Exercise brief: Every line below that carries the word "resolution" needs to be copied.

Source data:
⁂

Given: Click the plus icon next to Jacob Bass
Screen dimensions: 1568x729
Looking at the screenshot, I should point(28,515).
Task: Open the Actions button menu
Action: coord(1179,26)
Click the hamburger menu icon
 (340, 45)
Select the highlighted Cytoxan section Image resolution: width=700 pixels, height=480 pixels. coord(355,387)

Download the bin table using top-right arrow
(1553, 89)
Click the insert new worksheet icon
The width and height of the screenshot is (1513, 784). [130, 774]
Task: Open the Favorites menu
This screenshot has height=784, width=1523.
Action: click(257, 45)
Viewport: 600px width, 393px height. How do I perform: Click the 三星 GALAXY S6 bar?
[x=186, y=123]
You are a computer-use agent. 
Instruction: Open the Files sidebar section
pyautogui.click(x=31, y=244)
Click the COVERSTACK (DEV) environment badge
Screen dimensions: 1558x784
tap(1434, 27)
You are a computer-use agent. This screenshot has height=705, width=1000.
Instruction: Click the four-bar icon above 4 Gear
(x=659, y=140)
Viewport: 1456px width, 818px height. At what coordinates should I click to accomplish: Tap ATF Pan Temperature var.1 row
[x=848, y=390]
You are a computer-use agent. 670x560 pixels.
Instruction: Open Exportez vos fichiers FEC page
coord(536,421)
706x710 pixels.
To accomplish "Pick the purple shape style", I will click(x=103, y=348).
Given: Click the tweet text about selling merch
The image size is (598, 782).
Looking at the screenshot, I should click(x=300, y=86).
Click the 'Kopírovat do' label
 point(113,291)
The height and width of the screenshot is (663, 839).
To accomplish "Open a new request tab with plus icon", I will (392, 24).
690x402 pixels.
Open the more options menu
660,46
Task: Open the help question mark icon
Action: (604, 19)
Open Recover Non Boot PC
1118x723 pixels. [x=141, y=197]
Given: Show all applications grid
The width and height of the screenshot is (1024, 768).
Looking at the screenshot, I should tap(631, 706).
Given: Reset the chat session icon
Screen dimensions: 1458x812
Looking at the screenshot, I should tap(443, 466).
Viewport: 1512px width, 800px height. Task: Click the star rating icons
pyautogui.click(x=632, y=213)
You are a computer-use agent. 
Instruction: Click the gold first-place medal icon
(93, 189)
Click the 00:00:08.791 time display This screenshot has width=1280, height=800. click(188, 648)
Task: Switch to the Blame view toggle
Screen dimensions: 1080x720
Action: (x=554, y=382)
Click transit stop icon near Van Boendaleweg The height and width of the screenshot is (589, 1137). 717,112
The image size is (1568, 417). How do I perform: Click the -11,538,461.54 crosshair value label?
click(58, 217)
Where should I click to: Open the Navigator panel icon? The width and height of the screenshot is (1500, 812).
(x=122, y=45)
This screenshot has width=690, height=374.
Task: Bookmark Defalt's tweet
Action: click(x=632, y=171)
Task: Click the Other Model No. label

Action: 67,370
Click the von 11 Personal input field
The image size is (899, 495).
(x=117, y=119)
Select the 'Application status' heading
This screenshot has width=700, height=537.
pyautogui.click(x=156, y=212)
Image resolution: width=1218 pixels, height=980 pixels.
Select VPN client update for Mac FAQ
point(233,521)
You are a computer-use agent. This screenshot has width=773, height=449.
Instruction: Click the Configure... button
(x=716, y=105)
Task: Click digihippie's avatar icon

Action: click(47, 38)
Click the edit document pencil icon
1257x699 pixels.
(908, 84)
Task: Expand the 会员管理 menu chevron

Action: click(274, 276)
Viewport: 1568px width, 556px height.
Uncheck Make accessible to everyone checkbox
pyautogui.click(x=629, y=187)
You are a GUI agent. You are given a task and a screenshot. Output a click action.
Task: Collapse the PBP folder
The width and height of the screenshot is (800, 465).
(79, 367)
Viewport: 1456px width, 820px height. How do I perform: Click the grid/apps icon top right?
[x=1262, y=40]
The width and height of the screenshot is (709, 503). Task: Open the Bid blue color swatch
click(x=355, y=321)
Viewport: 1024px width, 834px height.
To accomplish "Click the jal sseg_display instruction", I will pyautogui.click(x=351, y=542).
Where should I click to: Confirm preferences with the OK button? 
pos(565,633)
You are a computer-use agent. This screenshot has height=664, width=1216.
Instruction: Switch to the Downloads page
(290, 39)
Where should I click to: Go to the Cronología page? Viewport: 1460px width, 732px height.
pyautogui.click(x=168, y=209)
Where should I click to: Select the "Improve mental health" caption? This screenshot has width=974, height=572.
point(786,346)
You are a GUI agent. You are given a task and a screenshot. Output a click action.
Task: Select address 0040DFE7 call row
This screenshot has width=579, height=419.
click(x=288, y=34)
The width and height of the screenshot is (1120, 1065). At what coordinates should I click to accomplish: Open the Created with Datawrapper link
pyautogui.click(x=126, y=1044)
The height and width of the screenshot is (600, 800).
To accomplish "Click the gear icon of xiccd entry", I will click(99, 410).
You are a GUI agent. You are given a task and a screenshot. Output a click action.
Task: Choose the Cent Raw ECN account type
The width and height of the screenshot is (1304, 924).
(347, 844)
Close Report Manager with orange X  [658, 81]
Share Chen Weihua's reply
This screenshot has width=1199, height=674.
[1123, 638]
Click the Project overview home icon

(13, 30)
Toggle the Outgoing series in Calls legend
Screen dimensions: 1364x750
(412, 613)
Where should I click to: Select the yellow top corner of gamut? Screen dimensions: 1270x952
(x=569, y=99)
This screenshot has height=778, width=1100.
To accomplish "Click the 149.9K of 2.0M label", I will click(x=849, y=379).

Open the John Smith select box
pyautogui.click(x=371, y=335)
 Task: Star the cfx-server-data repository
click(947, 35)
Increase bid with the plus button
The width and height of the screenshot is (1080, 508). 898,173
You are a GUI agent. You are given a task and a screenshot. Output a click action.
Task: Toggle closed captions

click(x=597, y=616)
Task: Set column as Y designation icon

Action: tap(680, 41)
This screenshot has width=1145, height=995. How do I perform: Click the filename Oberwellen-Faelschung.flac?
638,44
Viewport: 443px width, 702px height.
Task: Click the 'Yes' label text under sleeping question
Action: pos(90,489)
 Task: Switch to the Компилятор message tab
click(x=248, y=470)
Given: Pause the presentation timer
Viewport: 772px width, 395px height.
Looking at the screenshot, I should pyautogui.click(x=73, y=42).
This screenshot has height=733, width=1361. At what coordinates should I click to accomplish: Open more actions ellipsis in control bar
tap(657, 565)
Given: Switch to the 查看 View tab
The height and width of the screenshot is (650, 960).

⁂

Solution:
Select the highlighted Cytoxan section Image resolution: width=700 pixels, height=480 pixels. coord(355,387)
Image resolution: width=1218 pixels, height=980 pixels.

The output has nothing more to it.